Source excerpt:
Rules have been introduced to restrict the extent to which companies can claim tax relief for their finance costs from 1 April 2017. For highly-geared companies in the property industry, these rules mean an increased compliance burden at best, and possibly an absolute increase in corporation tax liabilities.
From 1 April 2017, the amount of a group’s finance costs that are tax deductible is capped at the lower of 30% of the group’s UK tax adjusted EBITDA, or a measure of the group’s worldwide external finance expense. This cap is referred to as the group’s interest capacity. The restriction only applies to finance costs above an annual de minimis of £2m per standalone-company or group.
Where a company suffers an interest restriction, the amount is carried forward. Relief can be claimed in a later period if finance costs fall below the cap, therefore leaving spare capacity. Similarly, spare capacity can be carried forward for five years to use against finance costs of a later period.
For companies in the property industry there are two elections in particular that could improve the tax position. The first is open to any company and is an election to use the group’s own gearing ratio rather than the default 30% when measuring the cap. The second is the public benefit infrastructure election, which can only be made by ‘qualifying companies’ – which can include companies with a rental business where the property is let on a lease of less than 50 years to an unrelated party.
Broadly, the effect of the election is that interest on loans taken out for the qualifying activity are unaffected by the new rules and are therefore fully tax-deductible.

Problem statement:
Reproduce word for word the part of the text on tax relief for finance costs, starting with "For companies in" and going on through "an unrelated party.".

Extracted material:

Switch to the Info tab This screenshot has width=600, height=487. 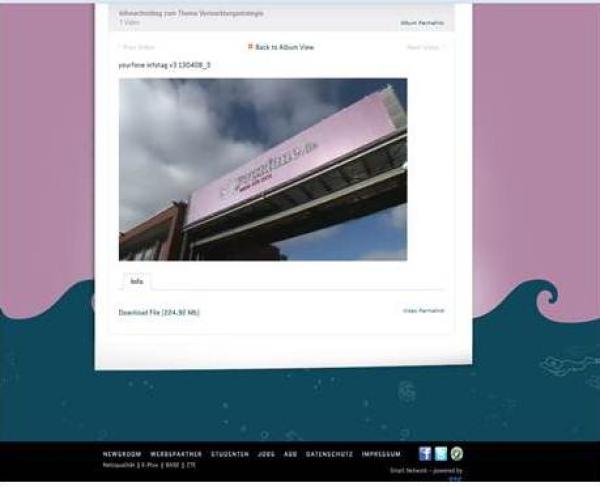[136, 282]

--

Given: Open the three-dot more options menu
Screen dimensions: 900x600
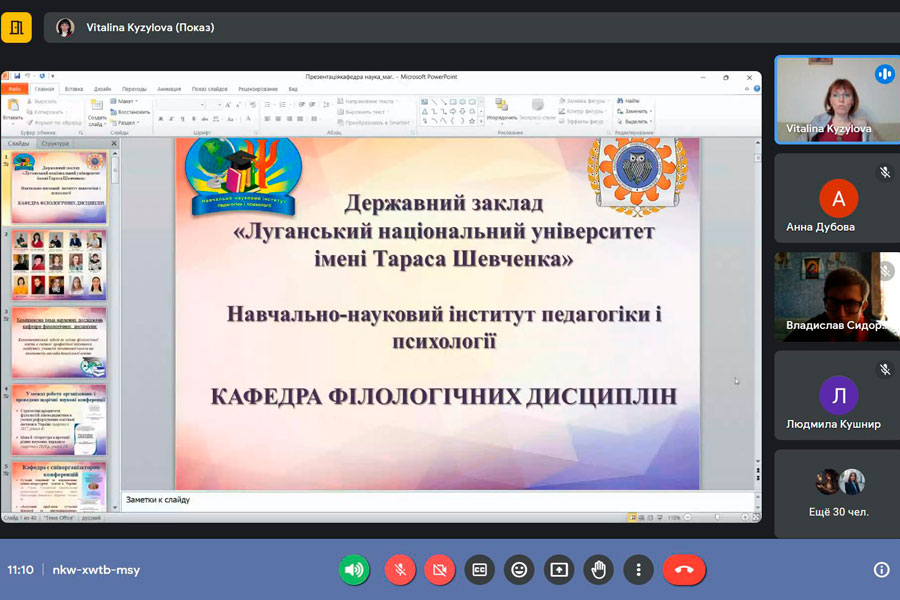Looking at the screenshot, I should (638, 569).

Task solution:
For companies in the property industry there are two elections in particular that could improve the tax position. The first is open to any company and is an election to use the group’s own gearing ratio rather than the default 30% when measuring the cap. The second is the public benefit infrastructure election, which can only be made by ‘qualifying companies’ – which can include companies with a rental business where the property is let on a lease of less than 50 years to an unrelated party.